Most of our Mays are marked by national events from the Kentucky Derby to Indy-500, international events from May Day to Cinco de Mayo, school events from proms to graduations, cultural events from May poles to May baskets, societal events from Mother’s Day to Memorial Day, sporting events from winding down the NBA to revving up the MLB, sacramental events from First Communions to weddings, and other church events from May crowning to feast days of Mary, Joseph, and an abundance of saints. This May, in comparison, is quite subdued.
Colored ribbons streaming from May poles represent not only the vast array of spring flowers that populate the earth but also the variations of atmospheric pressures that swirl in the air. As good and evil spirits compete internally for possession of our moral character, so did ancients believe that heat and cold, thunder and lightning, rain and storms, battle in space for possession of our planet’s surface as seasons change. Such skirmishes point to the ultimate battle of life and death that simultaneously beckon us. Things have a tendency to erupt in May. Eruptions get symbolized by students busting out of school at the sound of the final bell and graduates tossing mortarboard into the sky after the handing over of the last diploma. They are realized also in tornadoes and other storms that react to the weight of air, columns of space, and tensions of weather fronts. Our nature, like Mother Nature, reacts by releasing the tension.
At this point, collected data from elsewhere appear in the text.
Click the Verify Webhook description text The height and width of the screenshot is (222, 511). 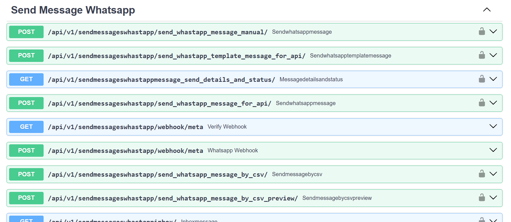(227, 127)
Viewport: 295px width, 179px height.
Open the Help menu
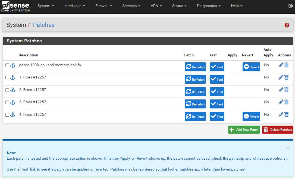236,5
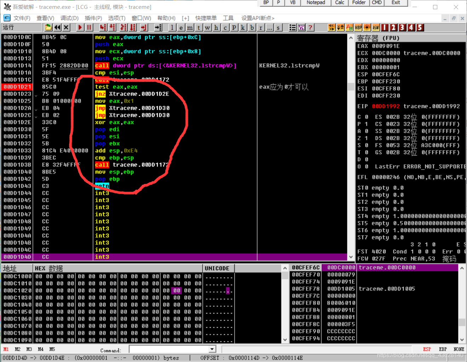467x362 pixels.
Task: Select the M1 memory bookmark
Action: click(x=6, y=349)
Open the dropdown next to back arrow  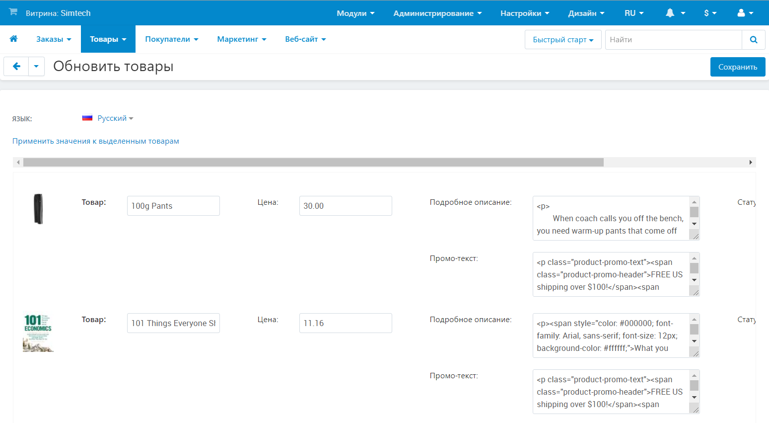[36, 66]
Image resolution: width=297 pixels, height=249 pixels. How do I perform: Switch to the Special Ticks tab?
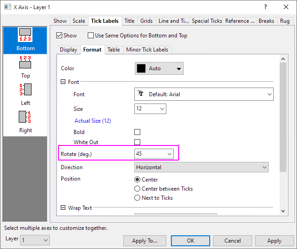pos(207,21)
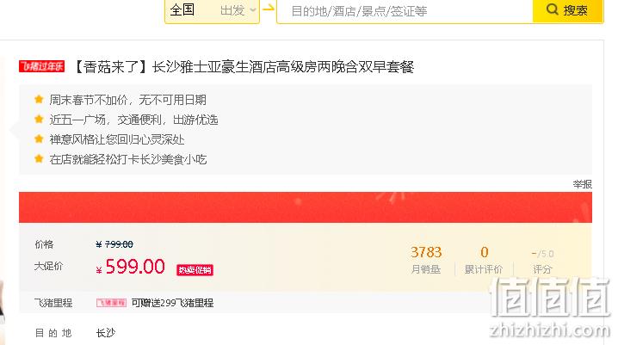Click the star beside 近五一广场 highlight
The height and width of the screenshot is (345, 618).
pos(39,119)
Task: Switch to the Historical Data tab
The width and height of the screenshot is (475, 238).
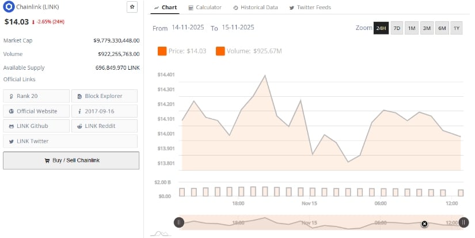Action: pos(256,7)
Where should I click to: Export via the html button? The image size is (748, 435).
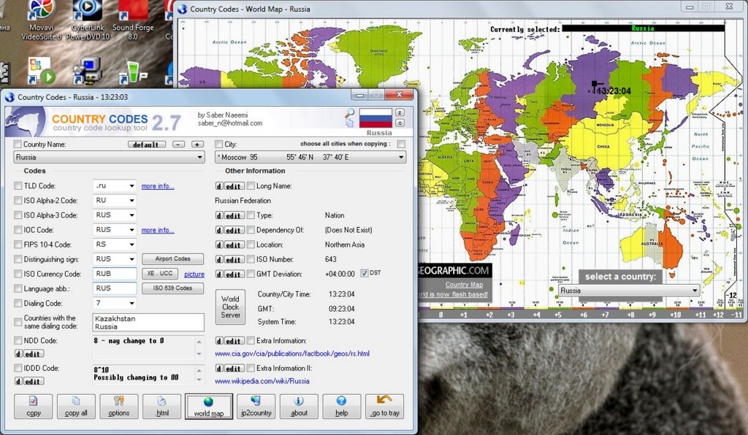161,407
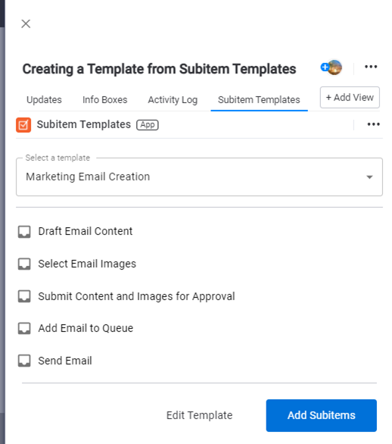Viewport: 392px width, 444px height.
Task: Open Subitem Templates app options menu
Action: click(373, 124)
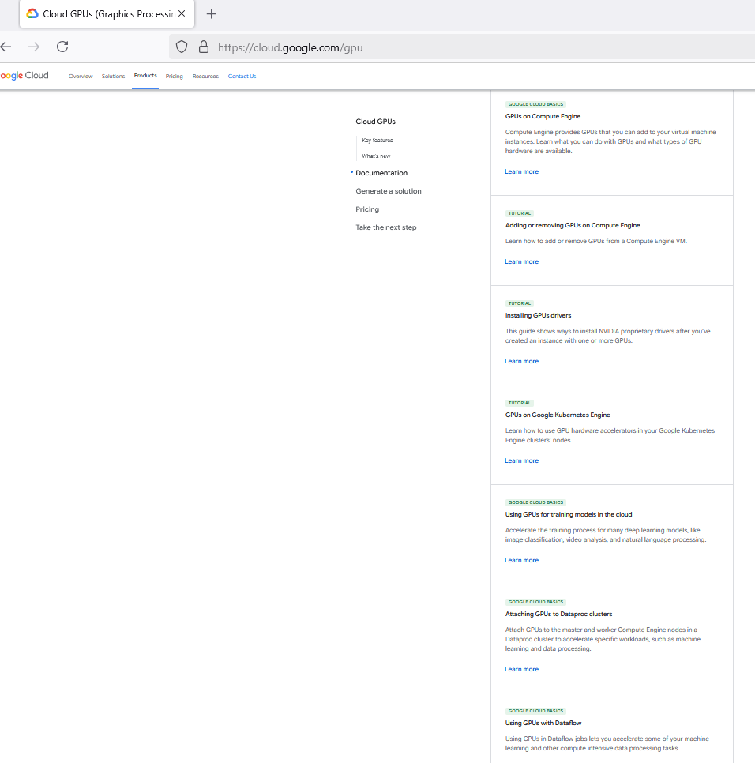Image resolution: width=755 pixels, height=763 pixels.
Task: Click the shield tracking protection icon
Action: (x=182, y=47)
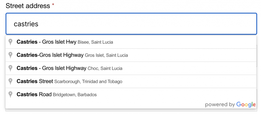This screenshot has width=261, height=114.
Task: Click the 'Scarborough, Trinidad and Tobago' text
Action: [x=88, y=82]
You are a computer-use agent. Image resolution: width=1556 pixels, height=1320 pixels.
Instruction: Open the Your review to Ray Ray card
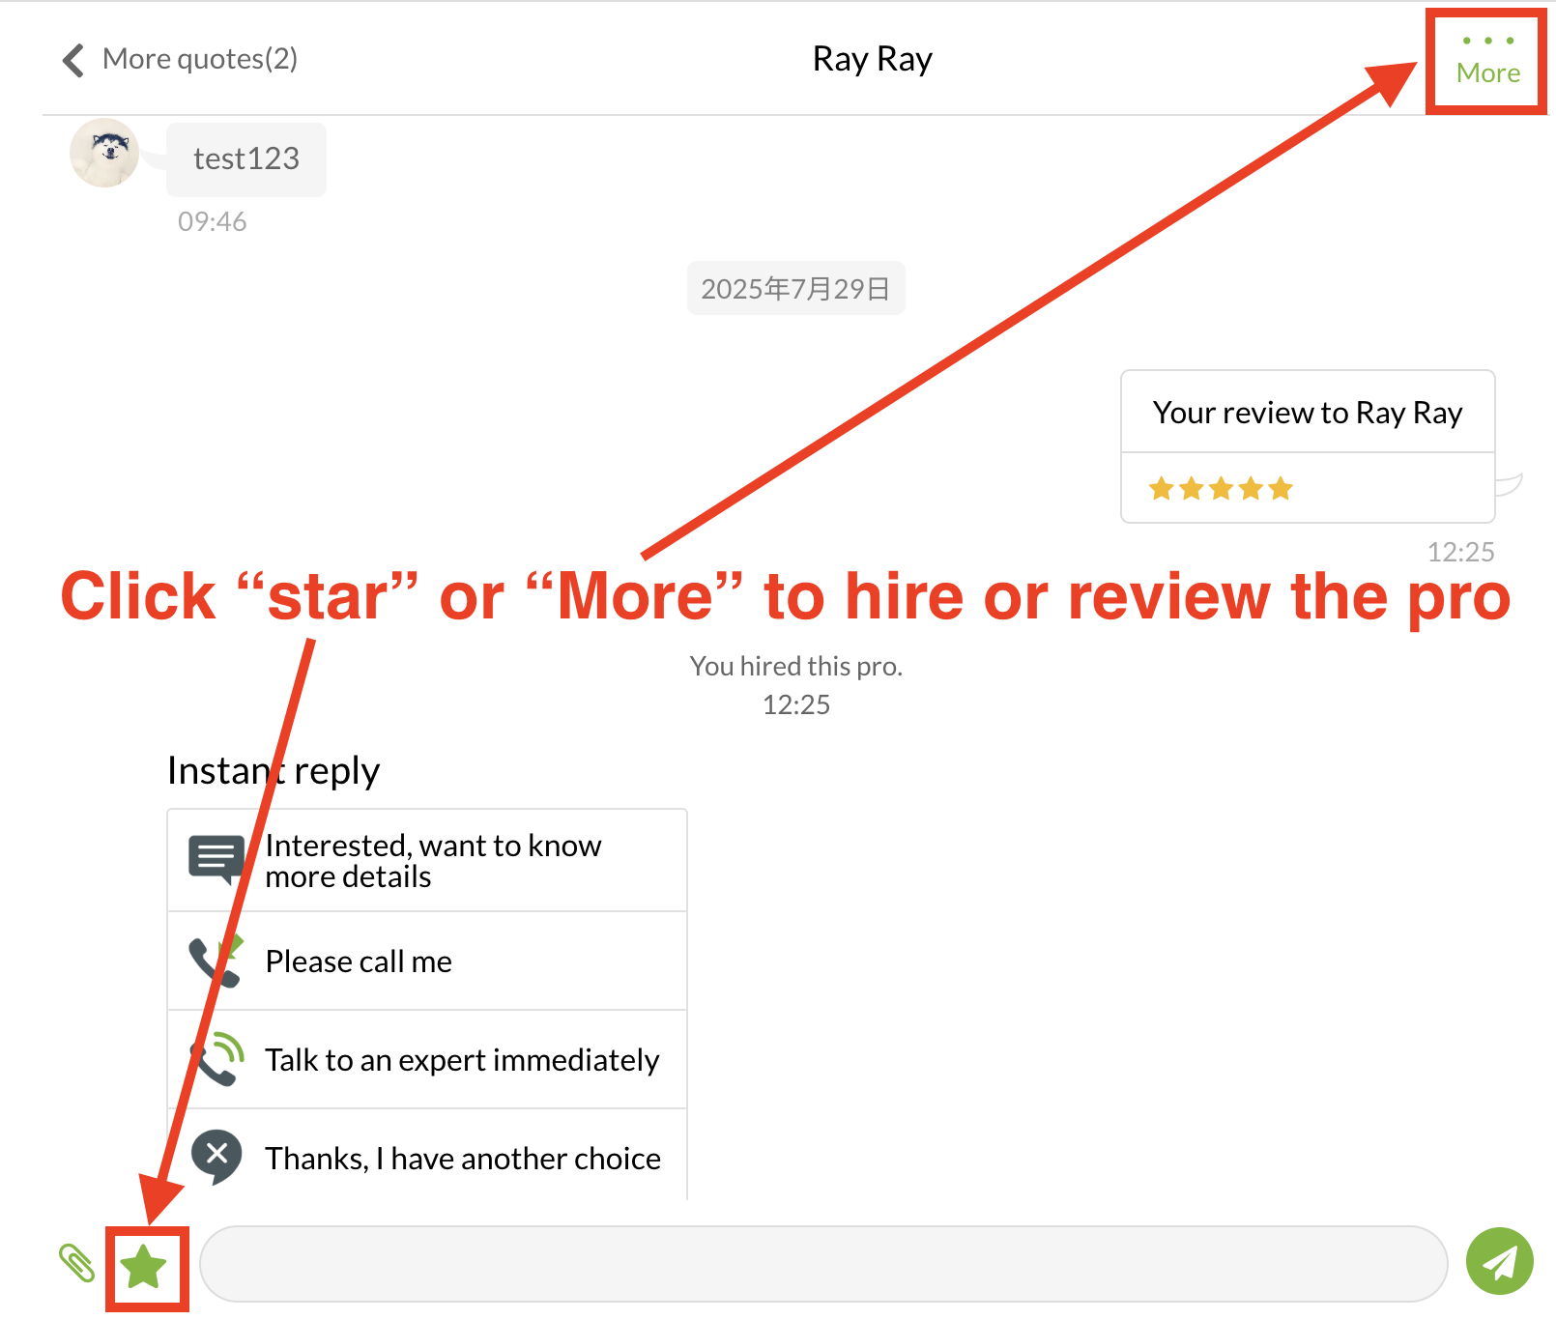click(x=1307, y=414)
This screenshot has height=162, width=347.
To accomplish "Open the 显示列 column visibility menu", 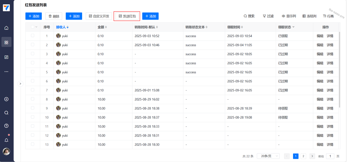I will [x=289, y=16].
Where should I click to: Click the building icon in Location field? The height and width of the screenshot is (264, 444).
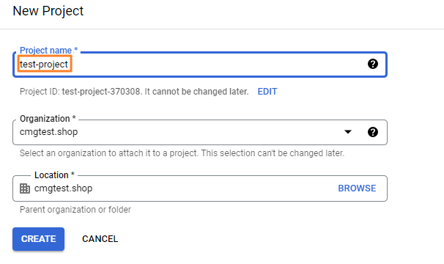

People of faith who follow Father-God as much or more than Mother-Nature look at science and factor in religion or contemplate material realities and insert spiritual components. After a dark and cold winter chill, unforeseen and elongated Lenten fasting, and two months of coronavirus isolation, we eagerly greet new life as we bust out of confinement in imitation of Jesus bursting from the tomb. The Feast Day of Saint Corona (May 14), celebrated previously in rare pockets of Europe and The Middle East, is now associated by some as a time that the stone was rolled away: re-opening municipalities and businesses or being set free from the shackles of quarantine. Though not with the force of a storm or hullabaloo of graduation, it still marks a transition affiliated with May.
“Corona” means crown. Our churches begin May with crowning ceremonies that honor our Blessed Mother and lucky girls who possess some of her virtues or character. Until recent decades, the Feast of the Coronation of Mary was held on the last day of May. With America’s spirit and citizens’ strong faith, it seems that the crown of victory over the coronavirus is within our sight. Let us greet and welcome better times ahead as a society while we learn from struggles and graces that we encountered in recent months as individuals. As we experience such an unusual May let us try to better understand exterior and interior battles that point us to reverence the nature of creation and our own nature as God’s people.